Again, we can use AddGroupRelations to sudy this quotient further. 
> H< a, b > := Group< a, b | a^2, b^3, (a,b)^5, (a, b*a*b*a*b)^3 >;
> quot := L3Quotients(H); quot;
[
    L_3(2^infty)
]
> Q := quot[1];
> AddGroupRelations(Q, [(a*b)^(2*3*5*7)]);      
[
    PGL(3, 2^2),
    U_3(2^2)
]
Another possibility is to add further ring relations to the ideal describing the L3-quotient, using the method AddRingRelations. It takes an L3-quotient and a list of polynomials, and computes the L3-quotients whose traces satisfy these polynomial relations. 
> H< a, b > := Group< a, b | a^2, b^3, (a,b)^5, (a, b*a*b*a*b)^3 >;
> quot := L3Quotients(H); quot;
[
    L_3(2^infty)
]
> Q := quot[1];
> Q`Ideal;
Ideal of Graded Polynomial ring of rank 10 over Integer Ring
Order: Grevlex with weights [8, 2, 2, 2, 2, 4, 4, 4, 4, 1]
Variables: xcom, x1, xm1, x2, xm2, x12, xm12, xm21, xm2m1, zeta
Variable weights: [8, 2, 2, 2, 2, 4, 4, 4, 4, 1]
Inhomogeneous, Dimension >0
Groebner basis:
[
    xcom + zeta + 1,
    xm12*xm2m1 + zeta,
    x12 + xm12,
    xm21 + xm2m1,
    x1 + 1,
    xm1 + 1,
    x2,
    xm2,
    zeta^2 + zeta + 1,
    2
]
> R< xcom, x1, xm1, x2, xm2, x12, xm12, xm21, xm2m1, zeta > := Generic(Q`Ideal);
> AddRingRelations(Q, [x12^5 + xm21^2 + 1]);
[
    L_3(2^8),
    L_3(2^6)
]

Quotients of type L_2(infty^(infty^d))

If G has a quotient L_2(infty^(infty^d)), then for almost all primes p and infinitely many positive integers k, G has a quotient of type PSL(3,p^k), PGL(3, p^k), PSU(3, p^k), or PGU(3, p^k).
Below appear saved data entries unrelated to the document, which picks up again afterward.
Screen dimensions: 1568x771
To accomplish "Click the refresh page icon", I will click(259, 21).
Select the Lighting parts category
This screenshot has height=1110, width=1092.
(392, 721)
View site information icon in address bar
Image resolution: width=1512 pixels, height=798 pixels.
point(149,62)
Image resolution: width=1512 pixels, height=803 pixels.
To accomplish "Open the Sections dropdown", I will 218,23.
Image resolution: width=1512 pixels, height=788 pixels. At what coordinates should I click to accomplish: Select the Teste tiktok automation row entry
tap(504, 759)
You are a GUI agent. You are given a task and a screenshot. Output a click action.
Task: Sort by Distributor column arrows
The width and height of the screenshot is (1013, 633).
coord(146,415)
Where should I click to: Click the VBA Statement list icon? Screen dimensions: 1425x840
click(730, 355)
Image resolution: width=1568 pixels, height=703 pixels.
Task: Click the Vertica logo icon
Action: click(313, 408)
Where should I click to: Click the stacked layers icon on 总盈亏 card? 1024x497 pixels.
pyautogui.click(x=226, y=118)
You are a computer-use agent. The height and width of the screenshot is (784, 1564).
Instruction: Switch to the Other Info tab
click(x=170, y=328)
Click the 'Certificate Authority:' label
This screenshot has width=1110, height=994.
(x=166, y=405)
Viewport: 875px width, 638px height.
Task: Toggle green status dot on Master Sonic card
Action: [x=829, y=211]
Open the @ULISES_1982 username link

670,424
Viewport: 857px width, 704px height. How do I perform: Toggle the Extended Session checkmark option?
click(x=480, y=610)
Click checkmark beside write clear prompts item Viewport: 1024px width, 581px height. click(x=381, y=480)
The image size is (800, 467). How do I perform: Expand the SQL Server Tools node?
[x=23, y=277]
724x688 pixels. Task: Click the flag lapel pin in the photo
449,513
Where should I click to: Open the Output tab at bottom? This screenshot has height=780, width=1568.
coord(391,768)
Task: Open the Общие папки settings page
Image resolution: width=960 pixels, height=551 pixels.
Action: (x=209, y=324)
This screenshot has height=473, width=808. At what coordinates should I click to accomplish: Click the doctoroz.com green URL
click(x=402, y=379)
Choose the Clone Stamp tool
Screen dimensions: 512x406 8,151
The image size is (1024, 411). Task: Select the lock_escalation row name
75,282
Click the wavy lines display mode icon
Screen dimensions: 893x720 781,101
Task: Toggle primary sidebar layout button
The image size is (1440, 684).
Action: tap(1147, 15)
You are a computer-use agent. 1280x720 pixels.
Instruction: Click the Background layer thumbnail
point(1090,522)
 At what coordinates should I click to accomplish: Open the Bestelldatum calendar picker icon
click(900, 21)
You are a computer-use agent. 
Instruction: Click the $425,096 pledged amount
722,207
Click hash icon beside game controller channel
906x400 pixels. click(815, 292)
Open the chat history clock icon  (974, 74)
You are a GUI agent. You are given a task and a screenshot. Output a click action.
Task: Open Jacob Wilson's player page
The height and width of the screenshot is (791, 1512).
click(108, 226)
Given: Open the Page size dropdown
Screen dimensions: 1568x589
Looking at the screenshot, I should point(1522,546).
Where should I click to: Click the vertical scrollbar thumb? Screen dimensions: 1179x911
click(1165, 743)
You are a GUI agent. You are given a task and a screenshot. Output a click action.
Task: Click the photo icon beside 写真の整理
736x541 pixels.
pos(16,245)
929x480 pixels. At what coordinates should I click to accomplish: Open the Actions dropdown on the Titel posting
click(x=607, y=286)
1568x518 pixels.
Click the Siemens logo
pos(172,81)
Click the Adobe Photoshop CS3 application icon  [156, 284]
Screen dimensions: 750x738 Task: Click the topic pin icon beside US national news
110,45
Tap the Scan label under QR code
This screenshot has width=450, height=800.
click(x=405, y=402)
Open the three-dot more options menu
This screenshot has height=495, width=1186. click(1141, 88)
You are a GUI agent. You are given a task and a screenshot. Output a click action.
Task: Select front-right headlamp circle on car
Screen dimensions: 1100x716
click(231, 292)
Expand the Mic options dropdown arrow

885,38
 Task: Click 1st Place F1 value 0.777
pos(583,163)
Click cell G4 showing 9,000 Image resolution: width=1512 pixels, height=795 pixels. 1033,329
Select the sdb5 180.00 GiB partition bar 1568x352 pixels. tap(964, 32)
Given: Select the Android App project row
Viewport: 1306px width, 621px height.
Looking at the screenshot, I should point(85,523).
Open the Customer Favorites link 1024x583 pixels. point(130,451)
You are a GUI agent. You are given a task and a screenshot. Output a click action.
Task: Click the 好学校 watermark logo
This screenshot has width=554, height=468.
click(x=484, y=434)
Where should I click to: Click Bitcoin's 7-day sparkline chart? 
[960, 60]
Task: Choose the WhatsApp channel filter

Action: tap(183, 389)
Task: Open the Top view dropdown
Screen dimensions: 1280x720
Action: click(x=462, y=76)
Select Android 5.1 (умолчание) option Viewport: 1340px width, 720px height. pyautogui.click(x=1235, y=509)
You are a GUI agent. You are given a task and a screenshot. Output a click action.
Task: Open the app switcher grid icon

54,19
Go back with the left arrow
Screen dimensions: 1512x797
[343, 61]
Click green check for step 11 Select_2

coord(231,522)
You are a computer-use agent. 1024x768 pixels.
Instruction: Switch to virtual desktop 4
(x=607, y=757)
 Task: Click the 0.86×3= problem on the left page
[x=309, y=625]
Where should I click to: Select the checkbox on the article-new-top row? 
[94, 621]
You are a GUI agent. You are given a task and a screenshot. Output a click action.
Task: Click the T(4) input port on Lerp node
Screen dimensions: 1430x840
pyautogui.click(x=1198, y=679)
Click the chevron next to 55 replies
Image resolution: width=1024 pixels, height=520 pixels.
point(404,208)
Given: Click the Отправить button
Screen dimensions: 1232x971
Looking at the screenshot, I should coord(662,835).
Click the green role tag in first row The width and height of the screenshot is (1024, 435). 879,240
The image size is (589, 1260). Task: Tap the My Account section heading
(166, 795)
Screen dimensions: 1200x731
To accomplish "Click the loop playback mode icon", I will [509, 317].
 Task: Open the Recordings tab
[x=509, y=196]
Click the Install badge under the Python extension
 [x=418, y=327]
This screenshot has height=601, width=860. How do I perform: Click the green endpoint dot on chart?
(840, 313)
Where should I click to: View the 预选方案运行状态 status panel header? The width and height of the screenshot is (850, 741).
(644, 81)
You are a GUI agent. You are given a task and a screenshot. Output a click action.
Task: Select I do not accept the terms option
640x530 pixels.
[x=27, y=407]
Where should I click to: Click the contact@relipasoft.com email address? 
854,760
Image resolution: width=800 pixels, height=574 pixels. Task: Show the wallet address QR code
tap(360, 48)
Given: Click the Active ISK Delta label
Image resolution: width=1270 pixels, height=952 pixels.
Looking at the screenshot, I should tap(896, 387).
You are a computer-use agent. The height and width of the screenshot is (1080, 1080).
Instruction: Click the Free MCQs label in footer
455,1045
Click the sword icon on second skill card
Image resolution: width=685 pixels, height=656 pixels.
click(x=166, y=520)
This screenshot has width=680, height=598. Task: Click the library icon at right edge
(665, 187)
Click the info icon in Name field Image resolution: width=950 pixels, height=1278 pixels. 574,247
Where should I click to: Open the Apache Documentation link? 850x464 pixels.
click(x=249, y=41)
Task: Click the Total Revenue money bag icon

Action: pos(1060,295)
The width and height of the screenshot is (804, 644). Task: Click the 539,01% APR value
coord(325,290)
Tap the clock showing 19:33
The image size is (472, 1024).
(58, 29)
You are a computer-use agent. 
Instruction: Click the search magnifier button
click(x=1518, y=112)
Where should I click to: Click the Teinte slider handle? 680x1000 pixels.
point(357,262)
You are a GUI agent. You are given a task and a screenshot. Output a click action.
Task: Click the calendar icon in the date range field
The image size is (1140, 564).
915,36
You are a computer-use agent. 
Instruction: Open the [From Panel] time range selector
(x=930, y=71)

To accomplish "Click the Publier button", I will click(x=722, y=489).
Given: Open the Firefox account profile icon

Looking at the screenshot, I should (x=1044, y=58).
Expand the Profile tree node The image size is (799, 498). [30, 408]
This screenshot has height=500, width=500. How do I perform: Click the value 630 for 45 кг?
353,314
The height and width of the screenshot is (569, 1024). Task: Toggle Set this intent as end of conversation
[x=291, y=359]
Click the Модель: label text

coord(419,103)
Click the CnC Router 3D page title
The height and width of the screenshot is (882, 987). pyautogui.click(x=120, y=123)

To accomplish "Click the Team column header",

So L_3(infty^(infty^d)) is a mnemonic, where infty in the base stands for infinitely many primes, and infty in the exponent stands for infinitely many possible exponents. The parameter d describes the degree of infinity, and is ommited if d = 1. These quotients can be further investigated using the methods AddGroupRelations, AddRingRelations, and SpecifyCharacteristic.

Verbose printing

Use SetVerbose("L3Quotients", d) to set the verbose printing for L3Quotients, where d is a value between 0 and 3.

References

[1] S. Jambor
An L3-U3-quotient algorithm for finitely presented groups
PhD Thesis (2012).